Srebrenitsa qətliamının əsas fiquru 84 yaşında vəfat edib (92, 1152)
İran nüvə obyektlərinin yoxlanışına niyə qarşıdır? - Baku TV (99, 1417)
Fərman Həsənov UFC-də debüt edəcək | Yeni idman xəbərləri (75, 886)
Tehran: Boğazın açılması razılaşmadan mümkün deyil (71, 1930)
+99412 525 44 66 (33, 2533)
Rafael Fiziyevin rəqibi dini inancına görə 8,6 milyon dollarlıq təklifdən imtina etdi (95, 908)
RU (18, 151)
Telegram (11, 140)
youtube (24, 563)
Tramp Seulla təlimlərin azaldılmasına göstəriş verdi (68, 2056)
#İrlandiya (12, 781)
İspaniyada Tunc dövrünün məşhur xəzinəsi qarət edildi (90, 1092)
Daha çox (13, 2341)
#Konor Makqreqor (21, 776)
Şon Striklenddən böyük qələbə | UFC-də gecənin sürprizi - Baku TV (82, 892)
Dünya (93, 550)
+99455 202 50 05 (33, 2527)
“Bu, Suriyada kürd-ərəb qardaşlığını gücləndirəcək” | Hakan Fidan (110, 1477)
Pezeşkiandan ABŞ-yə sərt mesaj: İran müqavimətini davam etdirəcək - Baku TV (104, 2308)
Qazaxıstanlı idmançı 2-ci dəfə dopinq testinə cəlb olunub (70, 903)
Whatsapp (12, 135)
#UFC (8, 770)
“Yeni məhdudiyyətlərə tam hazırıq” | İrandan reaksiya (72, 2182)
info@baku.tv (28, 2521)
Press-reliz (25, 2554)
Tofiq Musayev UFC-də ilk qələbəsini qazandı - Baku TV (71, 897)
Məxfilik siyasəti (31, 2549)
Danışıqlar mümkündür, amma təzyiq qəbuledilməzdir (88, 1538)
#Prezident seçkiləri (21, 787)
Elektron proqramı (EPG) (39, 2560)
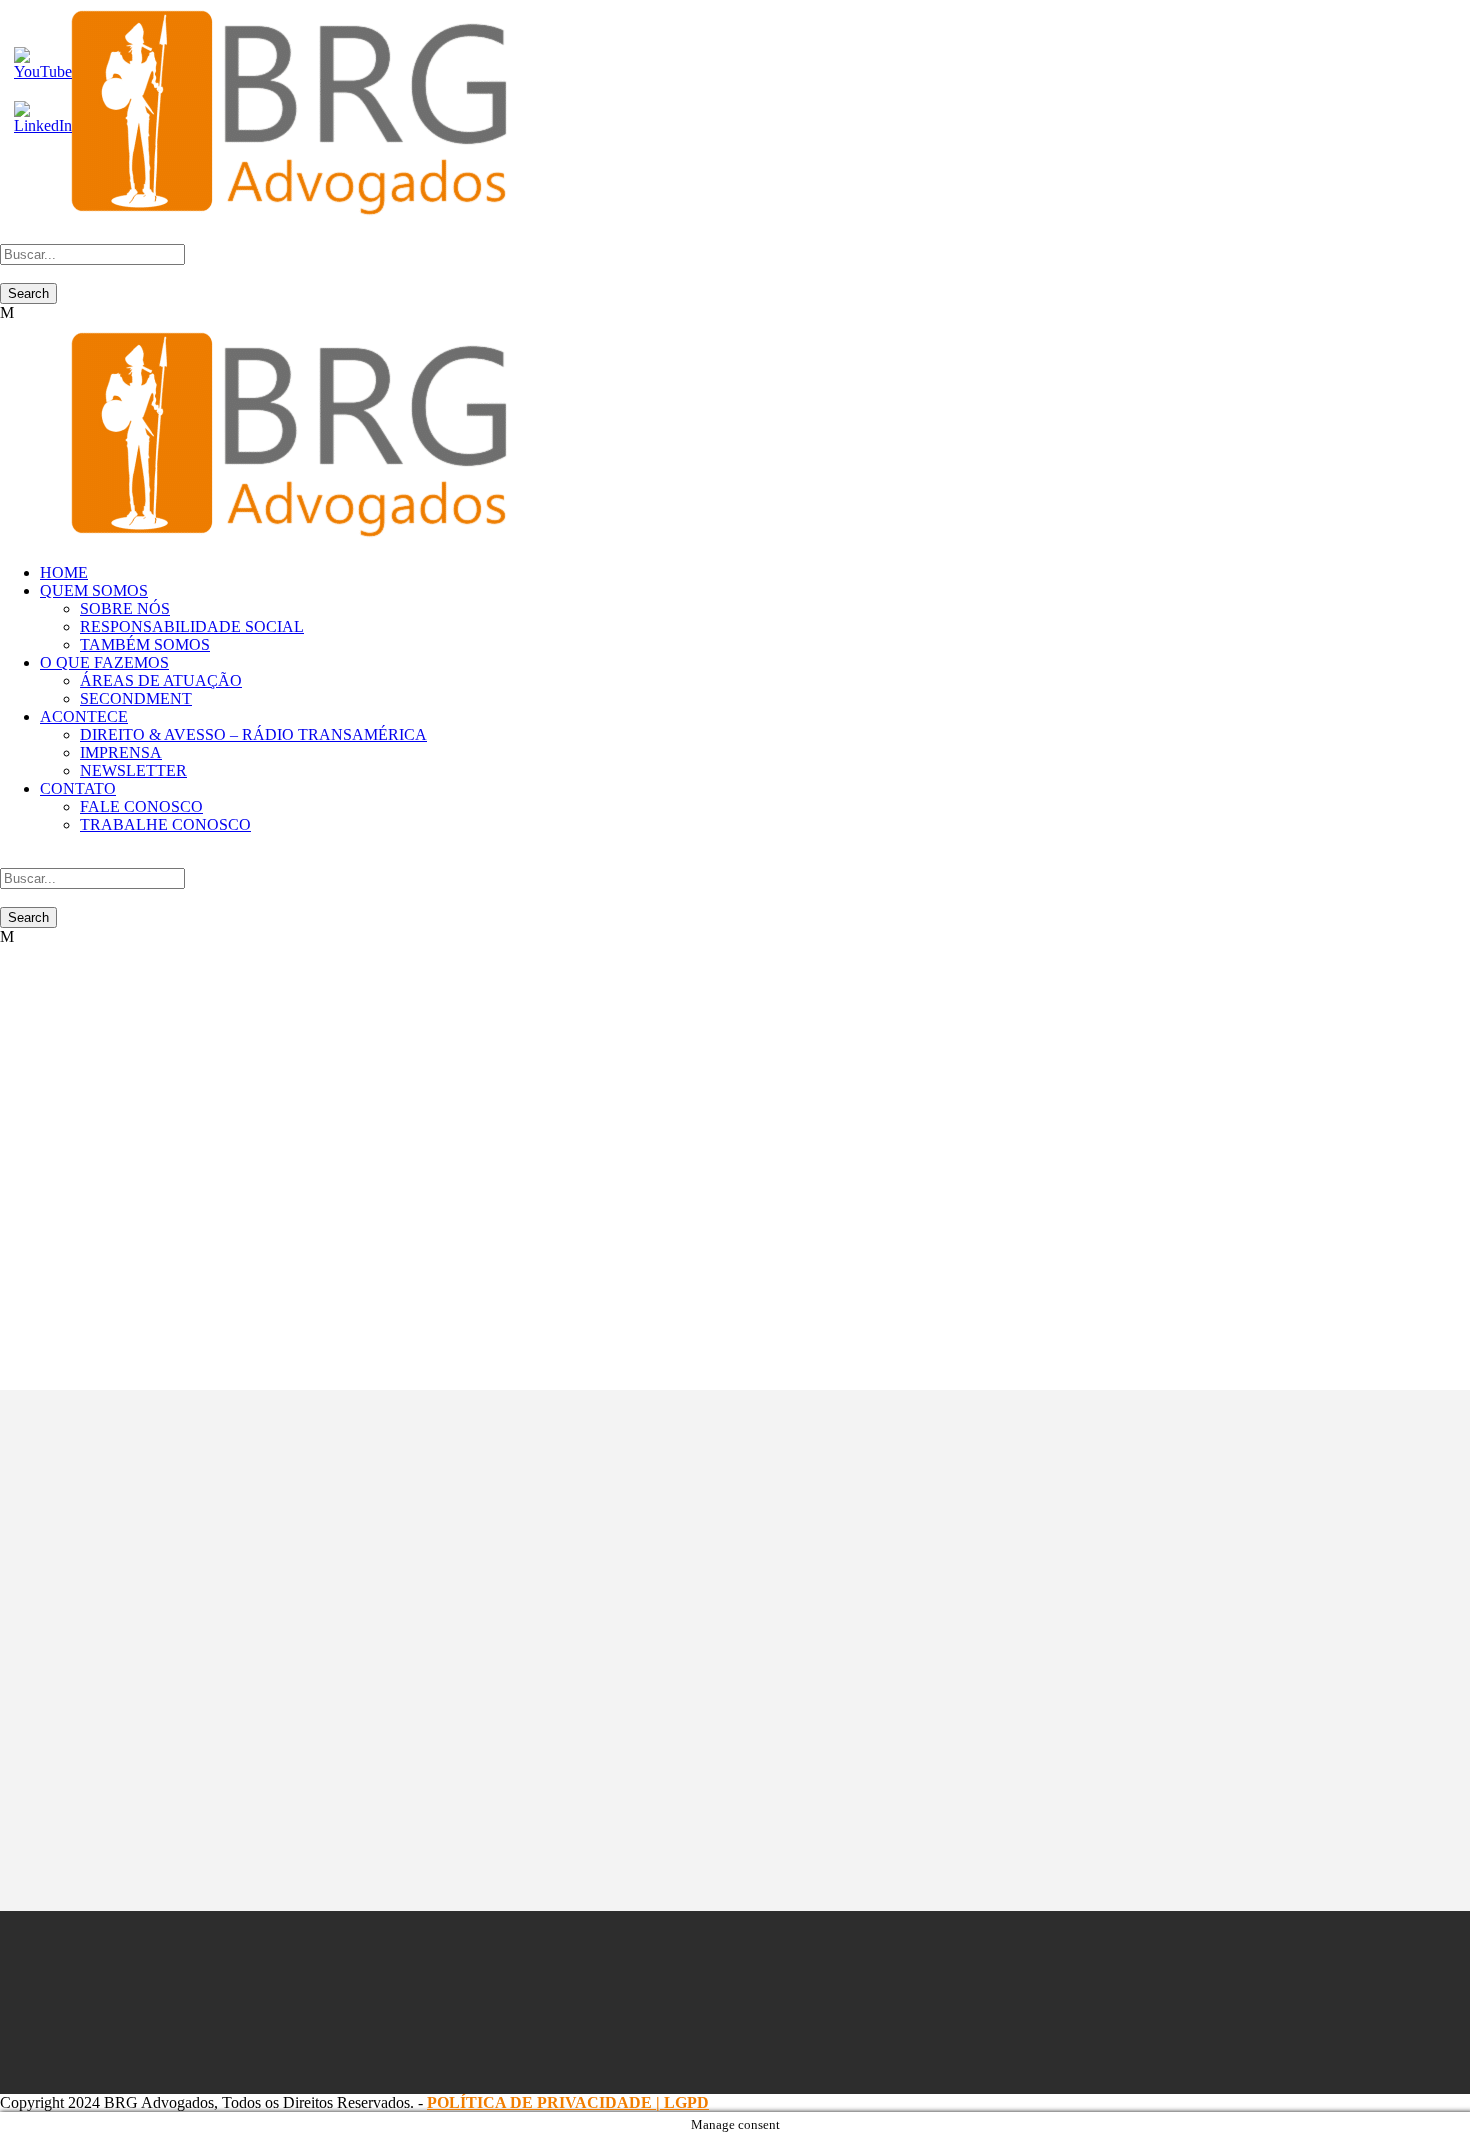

_ _ _ _ _ _ _

*Your objective*:
Could you return all the entries exactly as they appear, minus the pictures?

*Solution for this problem*:
Srebrenitsa qətliamının əsas fiquru 84 yaşında vəfat edib (92, 1152)
İran nüvə obyektlərinin yoxlanışına niyə qarşıdır? - Baku TV (99, 1417)
Fərman Həsənov UFC-də debüt edəcək | Yeni idman xəbərləri (75, 886)
Tehran: Boğazın açılması razılaşmadan mümkün deyil (71, 1930)
+99412 525 44 66 (33, 2533)
Rafael Fiziyevin rəqibi dini inancına görə 8,6 milyon dollarlıq təklifdən imtina etdi (95, 908)
RU (18, 151)
Telegram (11, 140)
youtube (24, 563)
Tramp Seulla təlimlərin azaldılmasına göstəriş verdi (68, 2056)
#İrlandiya (12, 781)
İspaniyada Tunc dövrünün məşhur xəzinəsi qarət edildi (90, 1092)
Daha çox (13, 2341)
#Konor Makqreqor (21, 776)
Şon Striklenddən böyük qələbə | UFC-də gecənin sürprizi - Baku TV (82, 892)
Dünya (93, 550)
+99455 202 50 05 (33, 2527)
“Bu, Suriyada kürd-ərəb qardaşlığını gücləndirəcək” | Hakan Fidan (110, 1477)
Pezeşkiandan ABŞ-yə sərt mesaj: İran müqavimətini davam etdirəcək - Baku TV (104, 2308)
Qazaxıstanlı idmançı 2-ci dəfə dopinq testinə cəlb olunub (70, 903)
Whatsapp (12, 135)
#UFC (8, 770)
“Yeni məhdudiyyətlərə tam hazırıq” | İrandan reaksiya (72, 2182)
info@baku.tv (28, 2521)
Press-reliz (25, 2554)
Tofiq Musayev UFC-də ilk qələbəsini qazandı - Baku TV (71, 897)
Məxfilik siyasəti (31, 2549)
Danışıqlar mümkündür, amma təzyiq qəbuledilməzdir (88, 1538)
#Prezident seçkiləri (21, 787)
Elektron proqramı (EPG) (39, 2560)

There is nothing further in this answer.